FDA grants accelerated approval for GlaxoSmithKline's TYKERB

GlaxoSmithKline (NYSE: GSK) announced today that the U.S. Food and Drug Administration (FDA) has granted accelerated approval for a new combination regimen using TYKERB® (lapatinib) as a first-line, all-oral treatment for women with metastatic breast cancer.

TYKERB is now indicated in combination with letrozole for the treatment of postmenopausal women with hormone receptor positive metastatic breast cancer that overexpresses the HER2 receptor for whom hormonal therapy is indicated. TYKERB in combination with an aromatase inhibitor has not been compared to a trastuzumab-containing chemotherapy regimen for the treatment of metastatic breast cancer.

"This combination of TYKERB plus Femara® is an example of advancing science and improving patient care. This regimen attacks two specific receptors that drive cancer growth," said Paolo Paoletti, Senior Vice President, GSK Oncology R&D.  "Women battling this disease now have the opportunity to delay the use of traditional cytotoxic-chemotherapy, which is an exciting possibility for them."

Between 25 and 30 percent of breast cancers overexpress HER2 receptors and 60 to 70 percent of all breast cancer cases in Europe and the U.S. are HR positive.
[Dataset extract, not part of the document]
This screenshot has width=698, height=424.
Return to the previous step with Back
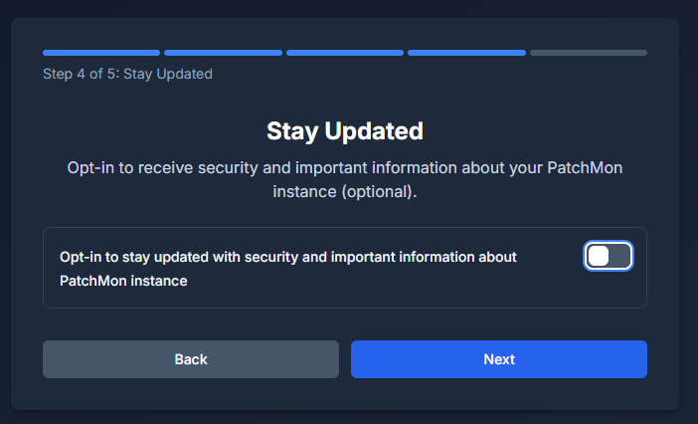coord(191,359)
TYKERB was already indicated in combination with Xeloda® (capecitabine) for the treatment of patients with advanced or metastatic breast cancer whose tumors overexpress HER2 and who have received prior therapy including an anthracycline, a taxane, and trastuzumab.

TYKERB, known as TYVERB in European markets, is currently being reviewed by the EMEA for a comparable indication through a supplemental marketing authorization.